■ Фрагмент текста:
○ ○ ○
Человек, ведущий оленя с человечьими глазами, падающие звёздные крупинки, древесные иконы и орешники, источающие медовые ручейки – всё прости-прощай.
Звуки смазаны дождём, проступки, даже ещё не совершённые, прощены, небо условно освобождено от облаков и синевы, и, бело-обезличенное, иногда простёгано суровыми птицами-стежками.
Новые тайники звенят молчанием в дому, в земле, в интернете – тут да там закопано значимое, что-то тихо сгниёт, что-то так же тихо даст корни.
Здравствуй, осень.
пористая сахаристая плоть растворялась в чифире темноты
вопросы, которые мятущаяся душа задавала, пустота поглощала без звука
это поглощение было ответом на все вопросы
возблагодари, что ответом была тишина
если бы на вопросы ответили иначе – человече встал бы сердцем
тишина, темнота, пустота – это имена милосердия, в которые заворачивается вселенная
ничто-нечто хранит человека, не отвечая на его вопросы
нет, не так
ничто-нечто хранит человека, отвечая на его вопросы молчанием
При отпевании все стоят с зажжёнными свечами и молятся не только об усопшем, но и о самих себе. (c) [640x480]
растаявшая в моменте truth
ни секундой до, ни секундой после
не возникало
этого щемящего "вот оно"
○ ○ ○
■ Исходные данные:

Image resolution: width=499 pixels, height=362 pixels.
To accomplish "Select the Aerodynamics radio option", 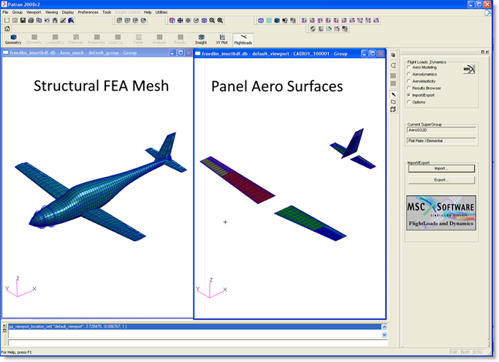I will pyautogui.click(x=409, y=74).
○ ○ ○
■ Что нужно сделать:
Продолжите фрагмент текста об осени и тишине, начав сразу после его последней строки. Данные никак не связаны с фрагментом текста.

■ Поле для ответа:
да и потом, после прочитанных
статей в интернете,
оказалось,
что организм вырабатывал
в этот момент какие-то сложносочинённые гормоны
вот и всё
that's all folks
вот и нахуй всё
напичканное гормонами скалящееся пляшущее мясо
талое тело truth при смерти
сладкой лужей мороженого на кафеле в коридоре детской поликлиники
а на бледном усталом небе
расширенными порами виднелись птицы
ну да что с того
спаси и сохрани, вырежи и вставь
зажившее намертво наживо пришито
ушедшее в бред, слетевшее вплавь
начерно ешь, набело правь
ласточкой – в водку
в книгу – червём
без монеты – в лодку
без двери - в проём
не спаси, не сохрани, слишком зыбка явь,
тайное-претайное на виду укрыто
на границе ока яркости убавь
так, как было до тебя, после и оставь
А апрель месяц – квiтень. Надо же, отпуск в апреле. Совпало, конечно, но как совпало, попало навострённым коготком по глазной роговице. Дарёные дни-студни мягким сероватым желе втекли в ладони – делай что хошь, хоть режь да ешь.
Страшно было бы, если память – драгоценный ожог, всегдашний и мой – вдруг исчезла к весне этого года.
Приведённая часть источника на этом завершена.